Xanthogranulomatous inflammation of the female genital tract is very rare and if involved is confined to the endometrium. However, there are documented cases of involvement of vagina, cervix, fallopian tube, and ovary. The youngest documented case is of 18-year-old female by Shilpa et al. [6]. Kunakemakorn et al. described the first case of xanthogranulomatous inflammation of serosa of uterus, left fallopian tube, and ovary in his report of inflammatory pseudotumor in the pelvis in 1976 [7]. Till date, only 15 cases of xanthogranulomatous inflammation of the female genital tract are reported in literature out of which there are 7 cases with unilateral ovary, 5 cases with unilateral fallopian tube, 1 case with bilateral fallopian tube involvement, and only 2 cases with ovary and fallopian tube showing simultaneous involvement [8]. The pathogenesis of xanthogranulomatous oophoritis is unclear and many theories that are of etiopathogenesis have been postulated, such as theory of infection, endometriosis, intrauterine contraceptive device, inborn errors of lipid metabolism, and drug induced. Amongst these theories, the most accepted theory is of infection, which is supported by clinical evidence of infection and growth of bacteria such as Escherichia coli, Bacteroides fragilis, and Proteus vulgaris from the affected tissue by culture [4]. The cases associated with endometriosis are often termed as pseudoxanthomatous salpingitis (PXS). Some authors think that PXS and xanthogranulomatous salpingitis are not the same entity [9, 10]. For Furuya et al., PXS appears as a xanthogranulomatous inflammation secondary to endometriosis [9]. On the other hand, they suggested that pelvic inflammatory disease associated with xanthogranulomatous changes should be termed as a pure XS [9]. Histologic and histochemical studies show that the histiocytic components of PXS present some differences with those of XS [9, 10]. Radiological findings of xanthogranulomatous may mimic malignant ovarian neoplasm and may lead to misdiagnosis. The clinical presentations of xanthogranulomatous oophoritis include fever, abdominal mass, and pain in the abdomen, menorrhagia, anemia, and anorexia. Gynecological examination reveals adnexal mass with tenderness with blood investigations showing elevated ESR and raised white blood cell count. Grossly, the affected ovary is enlarged with varying size and is like a tumor with yellowish appearance, with cystic areas within due to necrosis.

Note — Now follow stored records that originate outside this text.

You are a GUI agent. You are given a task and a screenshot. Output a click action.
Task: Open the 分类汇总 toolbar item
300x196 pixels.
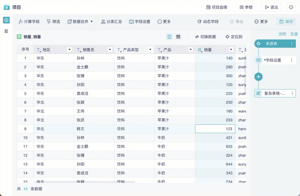click(x=111, y=22)
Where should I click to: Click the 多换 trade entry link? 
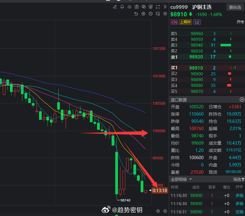coord(240,195)
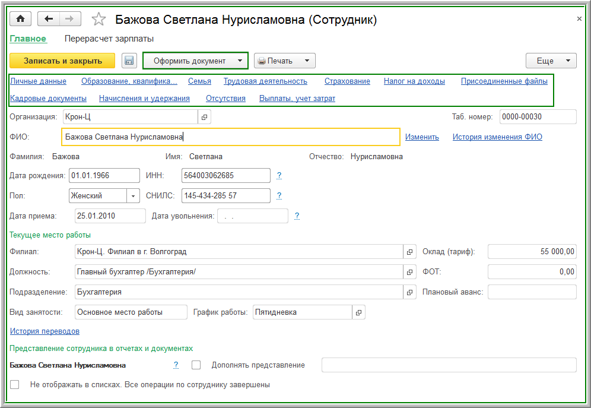Open the Подразделение field lookup icon
Image resolution: width=591 pixels, height=408 pixels.
pyautogui.click(x=409, y=292)
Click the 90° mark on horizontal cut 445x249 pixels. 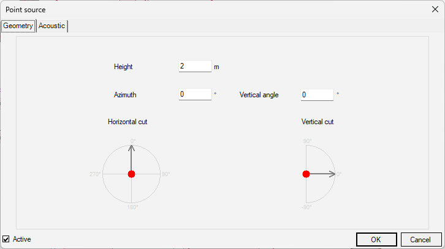[165, 174]
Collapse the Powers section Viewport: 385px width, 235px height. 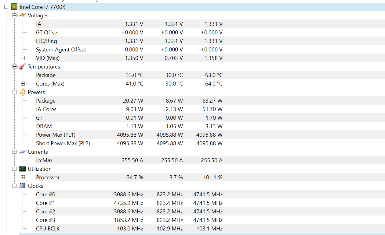coord(14,92)
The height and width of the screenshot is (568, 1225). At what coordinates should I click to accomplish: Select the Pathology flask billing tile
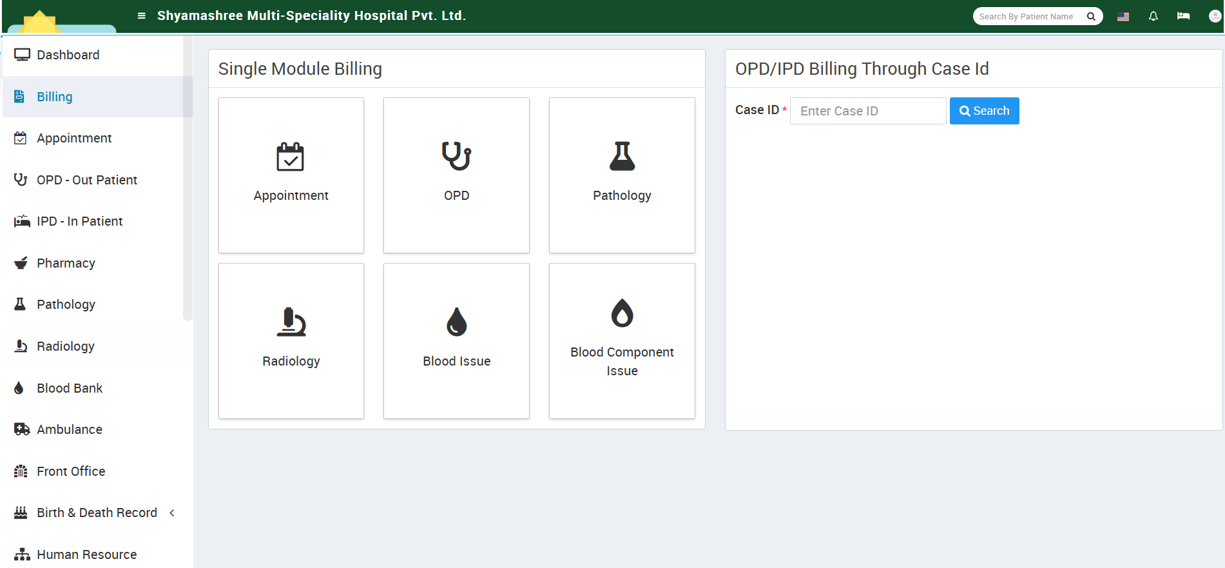(622, 175)
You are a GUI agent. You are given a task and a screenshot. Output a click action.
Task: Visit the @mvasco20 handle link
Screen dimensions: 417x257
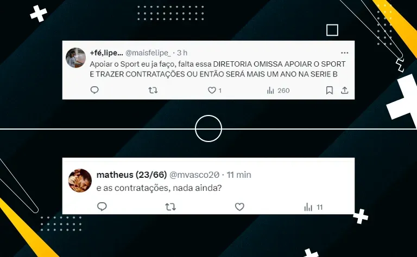coord(194,175)
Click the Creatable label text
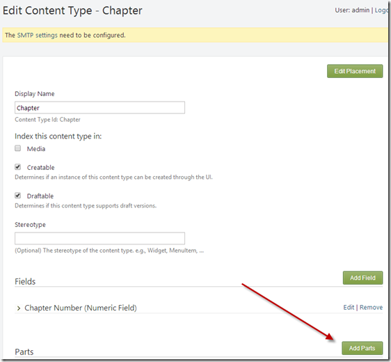Viewport: 391px width, 362px height. pyautogui.click(x=40, y=167)
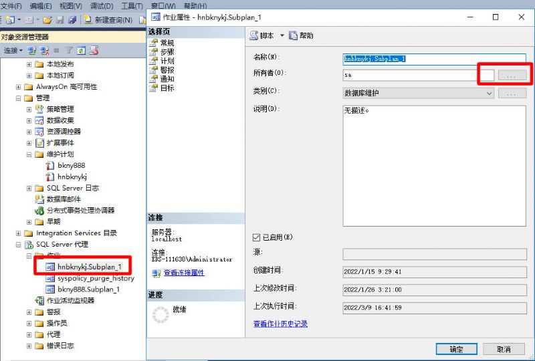The height and width of the screenshot is (361, 535).
Task: Click the 新建查询 toolbar icon
Action: coord(89,20)
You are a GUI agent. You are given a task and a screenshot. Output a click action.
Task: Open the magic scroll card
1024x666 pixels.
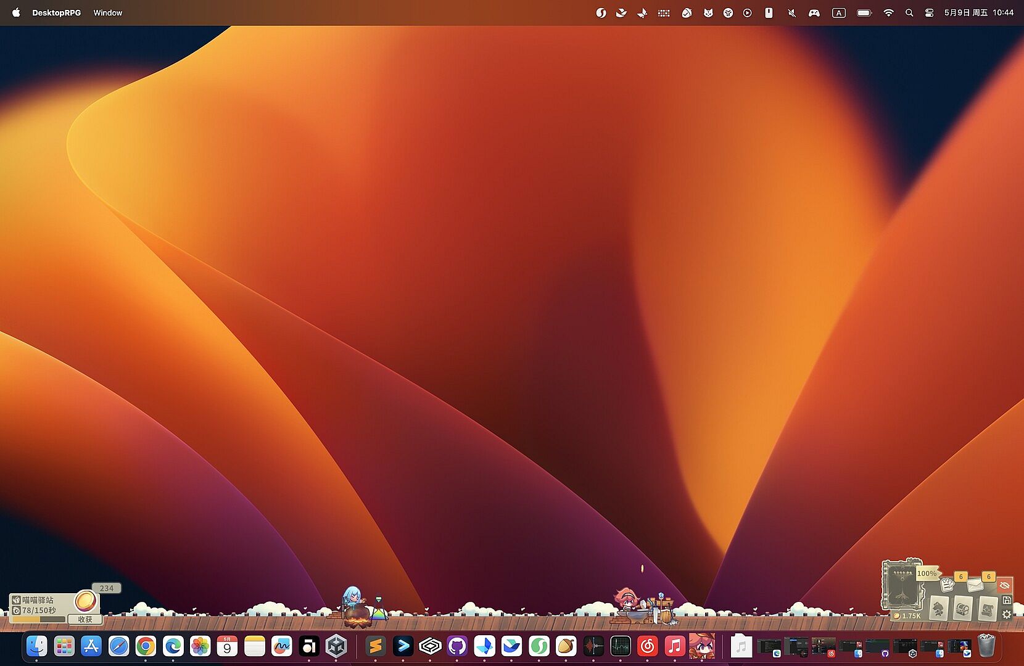click(987, 609)
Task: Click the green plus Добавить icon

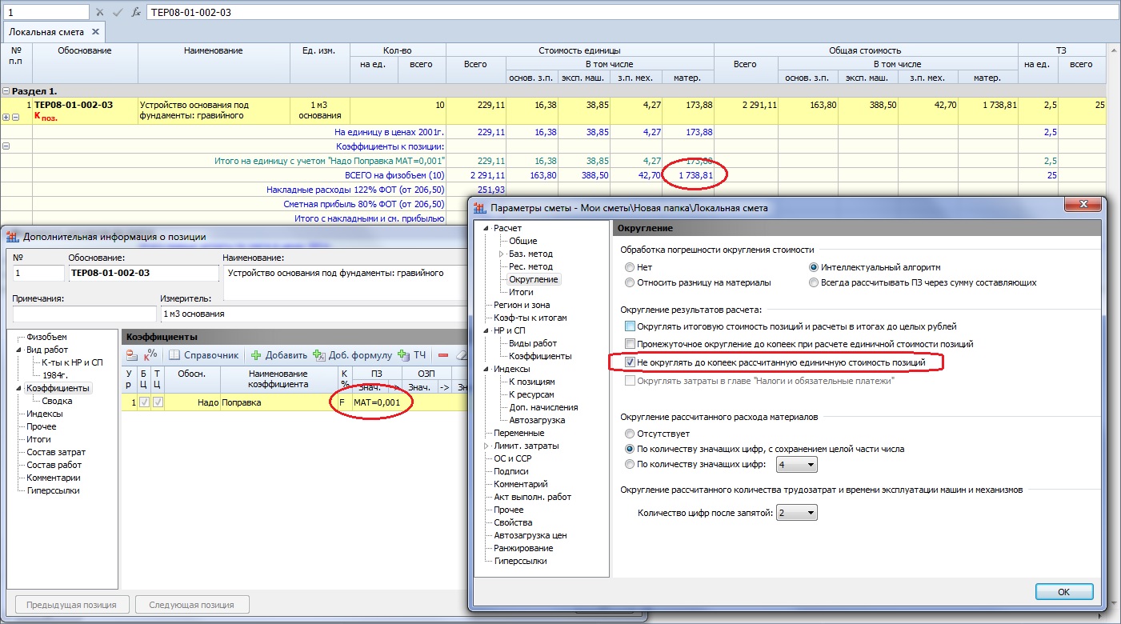Action: click(256, 355)
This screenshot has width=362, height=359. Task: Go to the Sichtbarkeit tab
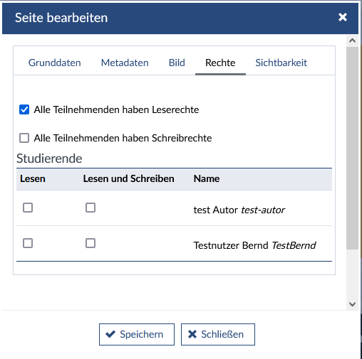pyautogui.click(x=281, y=63)
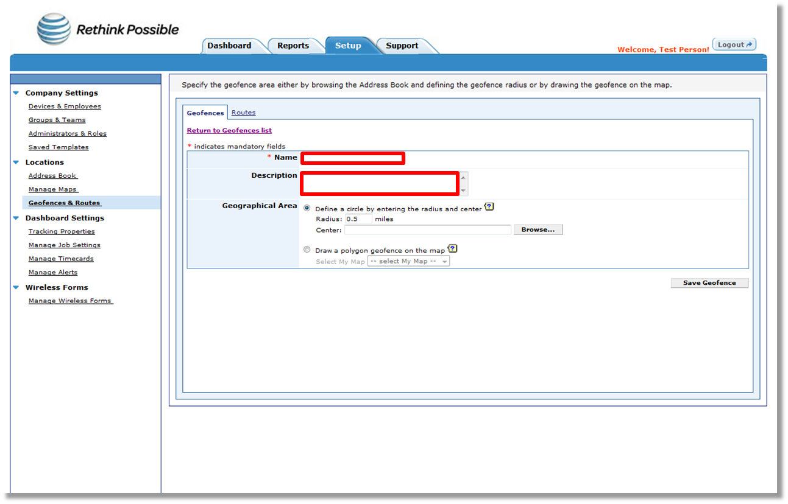
Task: Switch to the Reports tab
Action: 293,46
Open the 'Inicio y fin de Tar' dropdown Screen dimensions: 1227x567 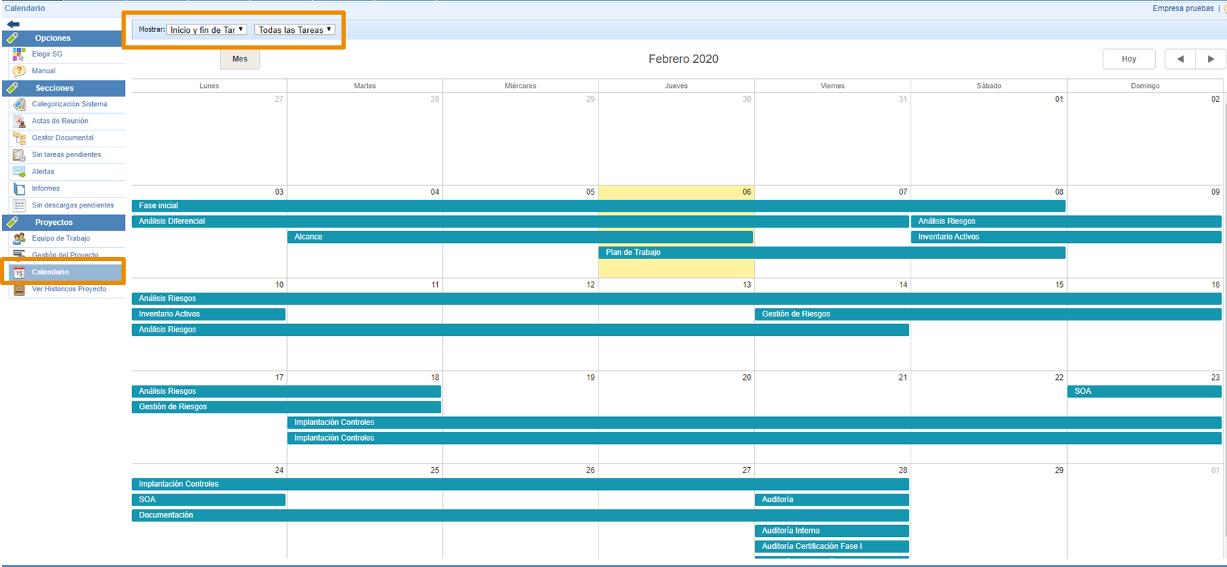207,30
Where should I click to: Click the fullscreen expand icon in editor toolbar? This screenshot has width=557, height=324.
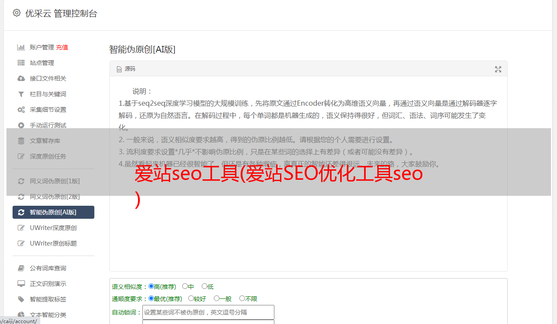[x=498, y=69]
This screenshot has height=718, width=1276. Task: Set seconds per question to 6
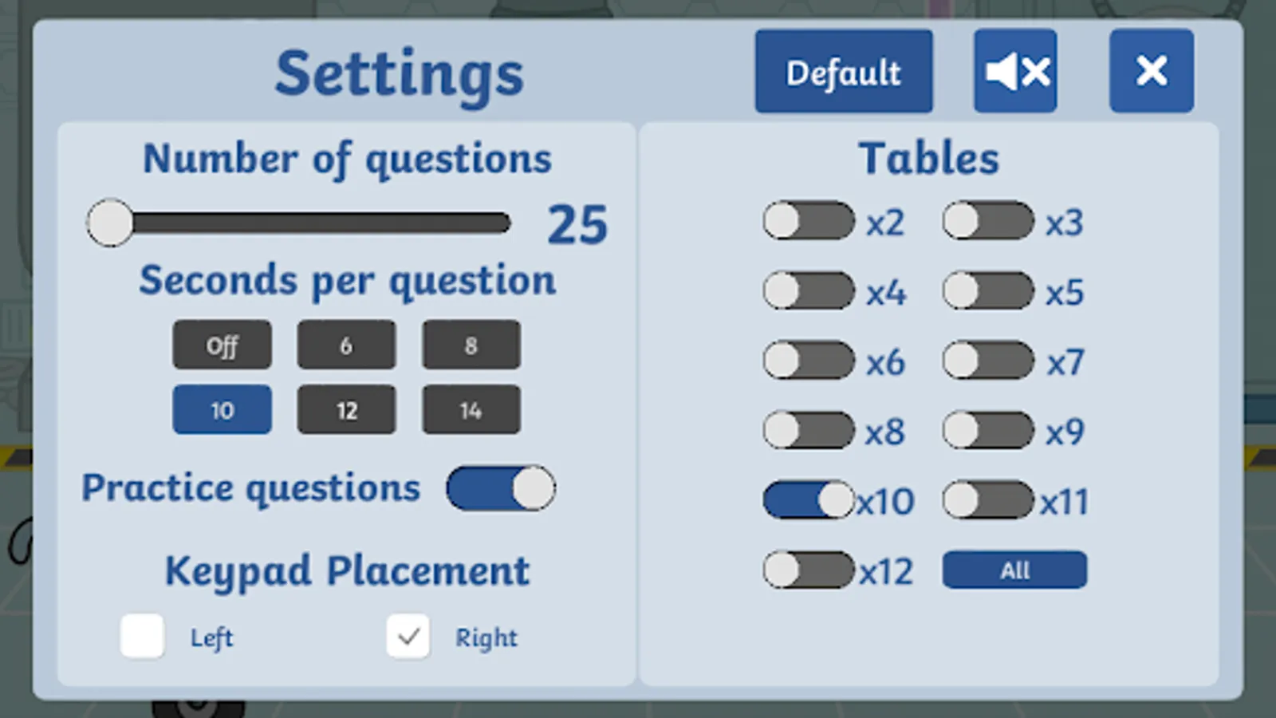346,345
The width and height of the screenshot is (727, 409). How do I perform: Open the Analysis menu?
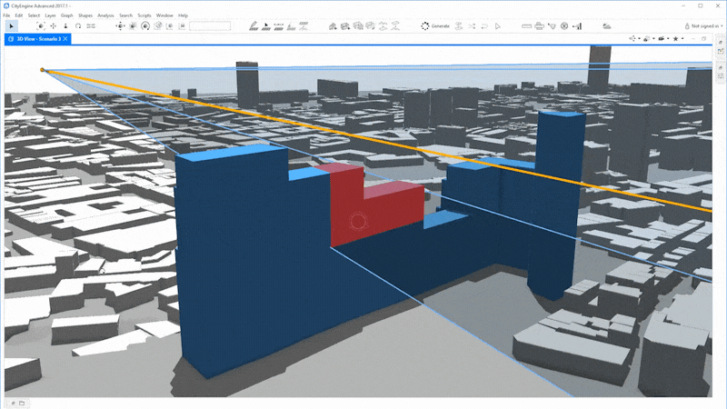pos(103,15)
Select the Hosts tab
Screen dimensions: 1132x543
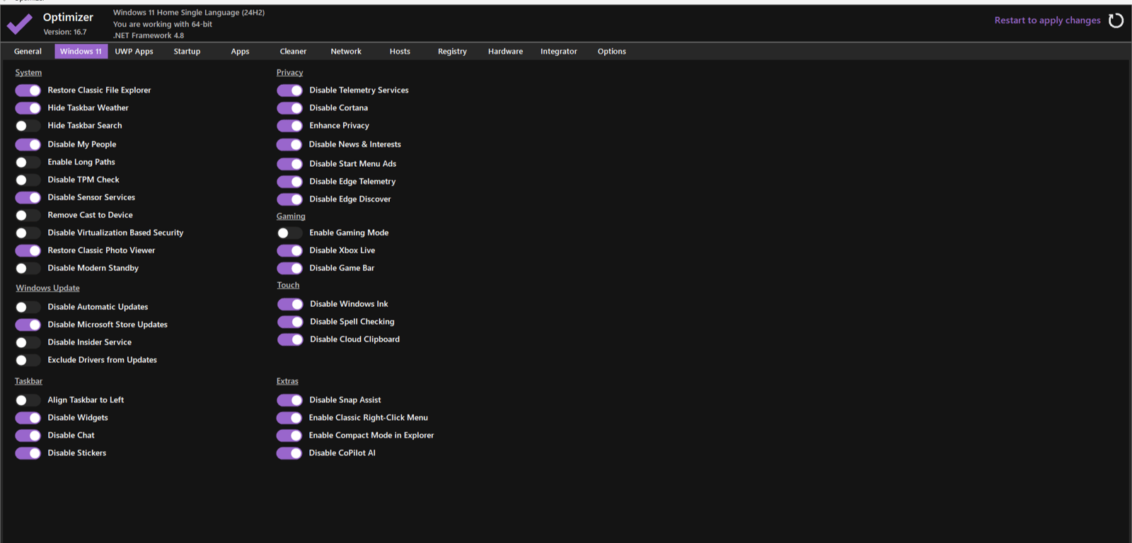[400, 52]
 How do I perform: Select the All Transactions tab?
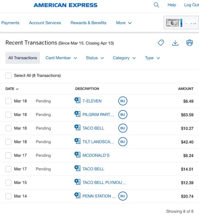click(x=23, y=58)
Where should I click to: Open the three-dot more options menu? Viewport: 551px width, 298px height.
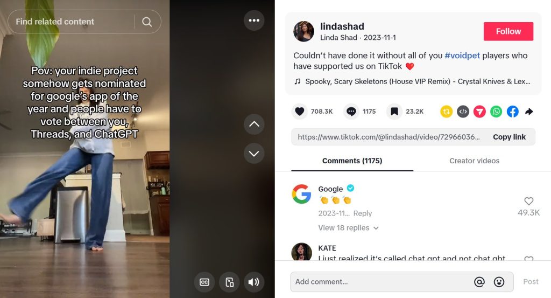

Differential diagnosis of xanthogranulomatous oophoritis includes infections like tuberculosis, fungal infections which can be ruled out by culture and special stains for the causative organisms. Malakoplakia is also one of the differential diagnoses. Wather presumed that malakoplakia and xanthogranulomatous inflammation were identical chronic inflammatory diseases [11]. In malakoplakia, the basophilic cytoplasmic concentric calcific bodies within histiocytes (Michaelis-Gutmann bodies) are found which were absent xanthogranulomatous inflammation ruling out this condition. Neoplastic lesions should be ruled out with detailed investigations as xanthogranulomatous oophoritis can be easily confused with ovarian malignancy, clinically, radiologically, and pathologically. Immunohistochemistry helps in confirming the diagnosis included, but it is seldom required in the presence of characteristics histopathological features. Treatment of choice for xanthogranulomatous salpingooophoritis is salpingooophorectomy as done in this case. Antibiotic therapy has been attempted, but it has not succeeded in reducing ovarian mass [7].

4. Conclusion

Though it is very rare in pediatric age group, xanthogranulomatous salpingooophoritis as one of the differential diagnoses should be kept in mind while dealing with tuboovarian masses in this age group. This will help in preventing misdiagnosis and radical surgeries if misdiagnosed as neoplasm of ovary. In a proven case of xanthogranulomatous salpingooophoritis, investigations should be done to find the causative factors, such as immunodeficiency disorders, diabetes, inborn errors of lipid metabolism, and pelvic inflammatory disease.

Conflict of Interests

The authors declare that there is no conflict of interests.

Acknowledgments

The authors would like to thank Dr. Mugdha Satalkar (M.D OBGY) and Dr. Pankaj Mate (M.D OBGY) for the guidance and expert advice in the making of the paper and the review of the work.